A resolução desses problemas de ordem social passa primeiramente na mão de quem tem a “legitimidade” do poder, neste caso, a PM. Os comandantes discutem a todo momento uma mudança na “estética da guerra” como forma de obter o apoio da opinião pública quanto a ação das UPP’s, constantemente acusadas de abuso de poder, corrupção e pacto com o crime.
Esse objetivo tenta ser alcançado com mudanças no aspecto do corpo policial: Aumenta-se o número de policiais femininas em ação; armas pesadas, como fuzis, são proibidas, estimula-se uma atitude mais amigável e próxima com a população local. Até mesmo os conceitos da psicologia freudiana são utilizados para induzir uma mudança de comportamento entre os policiais.
O filme tenta ser sutil ao evitar emitir juízos de valor precipitados, mostrando as diferentes realidades das partes em conflito. A obra defende uma realidade na qual há mais “seres de bem” do que “vilões”.
Há casos graves de abuso de poder na ação da polícia nas comunidades cariocas (como o recente desaparecimento do servente de pedreiro Amarildo, na favela da Rocinha), e isso não é segredo; mas a diretora se abstém de mostrar essas cenas de denúncia. A câmera filma , na maioria do tempo, apenas momentos nos quais a ação da PM acaba de forma amigável, com a polícia saindo de cena com um “muito obrigado” ou “bom dia”.
É perceptível o incomodo da população local com a presença de um corpo estranho tentando ser “amigo”. O grande trunfo do filme são as tomadas reflexivas, nas quais o olhar perdido de um garoto, após uma revista policial, por exemplo, nos revela o quão humilhante e revoltante esse invasão de privacidade pode ser.
Morro dos Prazeres desperta mais dúvidas.
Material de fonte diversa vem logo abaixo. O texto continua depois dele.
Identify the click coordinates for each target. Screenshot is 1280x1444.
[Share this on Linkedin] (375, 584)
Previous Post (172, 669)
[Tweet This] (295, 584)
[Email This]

Isso não necessariamente é um ponto negativo: é do questionamento que nasce uma reflexão pessoal do espectador sobre a complexa rede de relações sociais estabelecidas nas favelas após a chegada das UPP’s. O diferencial do documentário é a abordagem da temática das favelas brasileiras de uma maneira mais contemplativa e analítica, diferentemente do já tradicional e denunciativa “estética da guerra” proposta por filmes famosos como Cidade de Deus (2002) e Tropa de Elite (2007).